Congratu-fucking-lations.
I stayed in his room for seven hours.
I studied his empty bed, imagined his body in a lonely morgue, pictured the wake and eulogy.
No one interrupted me.
They all stayed away—conditioned by my behaviour to avoid me.
And I didn’t go to them.
I didn’t seek solace or food; no drink or sleep.
I just stared.
And stared.
And stared.
And when I’d stared enough, I stood and walked out.
I headed to Forrest’s paddock and waited for the rush of guilt for leaving the loyal roan, but as he came to nuzzle me, wuffling in my hair with contentment at having me home, I felt nothing.
No kick of affection. No crush of agony.
Nothing.
I sank to the ground and waited for horse hooves to trample me or lightning to strike me—anything to put me out of this strange, silent misery.

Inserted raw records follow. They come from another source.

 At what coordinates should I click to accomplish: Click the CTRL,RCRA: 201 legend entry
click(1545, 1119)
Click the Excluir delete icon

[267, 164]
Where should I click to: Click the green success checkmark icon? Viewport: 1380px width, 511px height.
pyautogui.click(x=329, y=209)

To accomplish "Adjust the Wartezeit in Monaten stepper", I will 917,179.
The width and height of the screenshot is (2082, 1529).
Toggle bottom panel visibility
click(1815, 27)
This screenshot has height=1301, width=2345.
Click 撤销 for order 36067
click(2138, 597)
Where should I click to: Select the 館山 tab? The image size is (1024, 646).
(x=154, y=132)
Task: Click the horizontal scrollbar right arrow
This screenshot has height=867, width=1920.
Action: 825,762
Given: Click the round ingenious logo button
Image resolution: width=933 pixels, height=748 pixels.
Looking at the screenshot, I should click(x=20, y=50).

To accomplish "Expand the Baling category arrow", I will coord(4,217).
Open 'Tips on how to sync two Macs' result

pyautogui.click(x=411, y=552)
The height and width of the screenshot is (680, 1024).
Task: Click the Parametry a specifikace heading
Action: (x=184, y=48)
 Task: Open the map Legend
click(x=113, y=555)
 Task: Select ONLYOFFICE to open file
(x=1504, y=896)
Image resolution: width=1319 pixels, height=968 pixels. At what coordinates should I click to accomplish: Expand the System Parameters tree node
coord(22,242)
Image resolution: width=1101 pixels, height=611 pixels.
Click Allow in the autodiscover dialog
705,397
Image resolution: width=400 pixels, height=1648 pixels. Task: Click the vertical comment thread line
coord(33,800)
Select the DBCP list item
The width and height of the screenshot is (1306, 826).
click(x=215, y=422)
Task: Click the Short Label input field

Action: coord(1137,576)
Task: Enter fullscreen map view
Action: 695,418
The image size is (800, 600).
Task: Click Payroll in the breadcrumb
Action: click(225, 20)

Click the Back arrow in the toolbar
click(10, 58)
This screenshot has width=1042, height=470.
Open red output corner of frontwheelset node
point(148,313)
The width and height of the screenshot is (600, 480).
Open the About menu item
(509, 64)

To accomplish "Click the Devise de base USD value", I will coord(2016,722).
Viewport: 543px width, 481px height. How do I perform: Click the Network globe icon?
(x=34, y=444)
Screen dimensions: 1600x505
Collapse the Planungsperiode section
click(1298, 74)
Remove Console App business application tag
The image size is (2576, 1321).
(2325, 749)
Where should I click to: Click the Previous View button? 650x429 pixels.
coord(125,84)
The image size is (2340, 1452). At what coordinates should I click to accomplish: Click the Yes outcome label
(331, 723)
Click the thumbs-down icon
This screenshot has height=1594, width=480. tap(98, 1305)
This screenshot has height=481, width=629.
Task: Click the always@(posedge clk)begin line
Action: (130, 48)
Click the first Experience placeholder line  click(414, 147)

But Forrest merely stood guard, protecting me from things I no longer understood and watched as night fell, casting shadows until finally the darkness claimed me.
Darkness.
An old friend.
A new acquaintance.
The only family where I truly belonged.
CHAPTER FIFTY-ONE
Hope
* * * * * *
“JACOB.”
His eyes shot to where I stood on the threshold of his home.
I didn’t step into the living room. I didn’t take all the years between us for granted that I would be welcome.
Not after the last time we’d seen each other.
Not after twenty-nine hours of travelling and stress and chasing after him like I’d chased him my entire life.
I’d caught three planes, hired a car, and flown and driven more miles than I could count.
But where Jacob Wild was concerned, those years and distance meant nothing.
Our past meant nothing.
We were nothing.
I understood that now.
Every time he mellowed and allowed me to be his friend, I’d believed progress had been made. But really, only a temporary truce had been formed. Once we returned to our separate worlds, we became strangers once again.
And as a stranger, I had no right to worry about him.
No obligation to hurt over his hurt or cry over his pain.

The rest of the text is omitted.